Actually the patch https://review.opendev.org/#/c/739964/ is in this ironic image but the 2nd patch https://review.opendev.org/751813 is not.  In the process of tagging the latest ironic packages along with dependencies to pick up this fix.

Comment 7 Tomas Sedovic 2020-09-30 10:20:12 UTC

Adding the cross-tagging request for the fixes as a dependency to this bug:

https://bugzilla.redhat.com/show_bug.cgi?id=1883678

Comment 8 Bob Fournier 2020-09-30 16:41:29 UTC

The ironic fix for agent token [1] has been tagged for inclusion in the ironic-image, it will be in the next ironic-image build.  Note that we've seen this fix resolve the same "agent token generation request is being refused" issue as reported here (see https://storyboard.openstack.org/#!/story/2008097).  That being said, we haven't been able to reproduce this particular problem in dev-scripts.

We recommend retesting with the updated ironic-image.

[1] https://review.opendev.org/751813

Comment 9 Derek Higgins 2020-09-30 16:52:53 UTC

Marius, we're having trouble reproducing this, I've successfully added additional bmh's to a cluster and scaled up onto them without any delay (using 4.6.0-0.nightly-2020-09-30-091659)

I did have some luck provoking the same 400 error by powering nodes on and off before scaling up.
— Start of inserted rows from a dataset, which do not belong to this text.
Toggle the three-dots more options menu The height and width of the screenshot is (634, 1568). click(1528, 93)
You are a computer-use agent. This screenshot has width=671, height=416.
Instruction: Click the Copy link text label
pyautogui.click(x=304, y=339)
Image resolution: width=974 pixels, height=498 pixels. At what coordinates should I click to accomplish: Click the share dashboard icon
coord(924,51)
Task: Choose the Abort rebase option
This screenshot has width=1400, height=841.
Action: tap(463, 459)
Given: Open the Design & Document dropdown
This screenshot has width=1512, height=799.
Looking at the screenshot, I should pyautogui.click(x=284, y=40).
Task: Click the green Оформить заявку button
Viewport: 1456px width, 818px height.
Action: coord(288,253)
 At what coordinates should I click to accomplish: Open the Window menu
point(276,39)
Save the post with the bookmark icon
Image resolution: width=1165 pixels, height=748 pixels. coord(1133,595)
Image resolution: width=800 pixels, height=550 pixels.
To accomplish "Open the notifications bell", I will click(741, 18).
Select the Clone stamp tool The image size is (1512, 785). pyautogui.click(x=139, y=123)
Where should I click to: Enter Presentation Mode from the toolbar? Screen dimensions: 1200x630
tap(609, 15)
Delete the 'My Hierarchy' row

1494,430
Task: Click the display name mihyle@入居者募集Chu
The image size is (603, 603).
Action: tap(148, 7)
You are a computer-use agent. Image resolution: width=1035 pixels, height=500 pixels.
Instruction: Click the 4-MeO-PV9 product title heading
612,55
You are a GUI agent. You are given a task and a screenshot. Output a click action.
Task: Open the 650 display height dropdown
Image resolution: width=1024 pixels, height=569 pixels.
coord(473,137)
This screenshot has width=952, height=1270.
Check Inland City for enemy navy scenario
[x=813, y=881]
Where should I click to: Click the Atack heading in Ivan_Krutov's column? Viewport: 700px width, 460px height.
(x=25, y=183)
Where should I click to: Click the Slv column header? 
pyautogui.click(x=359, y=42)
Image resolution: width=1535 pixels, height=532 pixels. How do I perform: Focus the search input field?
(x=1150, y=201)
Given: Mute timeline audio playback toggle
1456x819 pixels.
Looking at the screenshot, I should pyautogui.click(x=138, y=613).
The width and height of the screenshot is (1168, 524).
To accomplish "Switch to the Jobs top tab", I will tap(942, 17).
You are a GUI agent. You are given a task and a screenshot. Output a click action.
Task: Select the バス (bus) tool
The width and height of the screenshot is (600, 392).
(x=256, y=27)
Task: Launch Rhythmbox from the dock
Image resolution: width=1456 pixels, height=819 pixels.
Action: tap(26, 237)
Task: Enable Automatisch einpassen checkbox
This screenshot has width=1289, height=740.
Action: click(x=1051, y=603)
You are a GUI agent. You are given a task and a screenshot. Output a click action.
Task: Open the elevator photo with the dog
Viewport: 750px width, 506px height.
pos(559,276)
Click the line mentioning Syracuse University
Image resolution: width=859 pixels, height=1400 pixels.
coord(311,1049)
Did you do anything after adding the bmh's and before attempting to scale up? Also can you retry with the ironic fix Bob has just tagged.

Comment 10 Bob Fournier 2020-09-30 18:53:35 UTC

The ironic-container-v4.6.0-202009301654.p0[1] has been built with the openstack-ironic-conductor-1:15.2.1-0.20200929104811.fb90ed4.el8ost.noarch pkg that has the token fix.

Marius - please retry with this fix and let us know. Thanks.

[1] https://brewweb.engineering.redhat.com/brew/buildinfo?buildID=1336575

Comment 12 Marius Cornea 2020-09-30 19:03:37 UTC

(In reply to Derek Higgins from comment #9)
> Marius, we're having trouble reproducing this, I've successfully added
> additional bmh's to a cluster and scaled up onto them without any delay
> (using 4.6.0-0.nightly-2020-09-30-091659)
> 
> I did have some luck provoking the same 400 error by powering nodes on and
> off before scaling up.
> 
> Did you do anything after adding the bmh's and before attempting to scale
> up? Also can you retry with the ironic fix Bob has just tagged.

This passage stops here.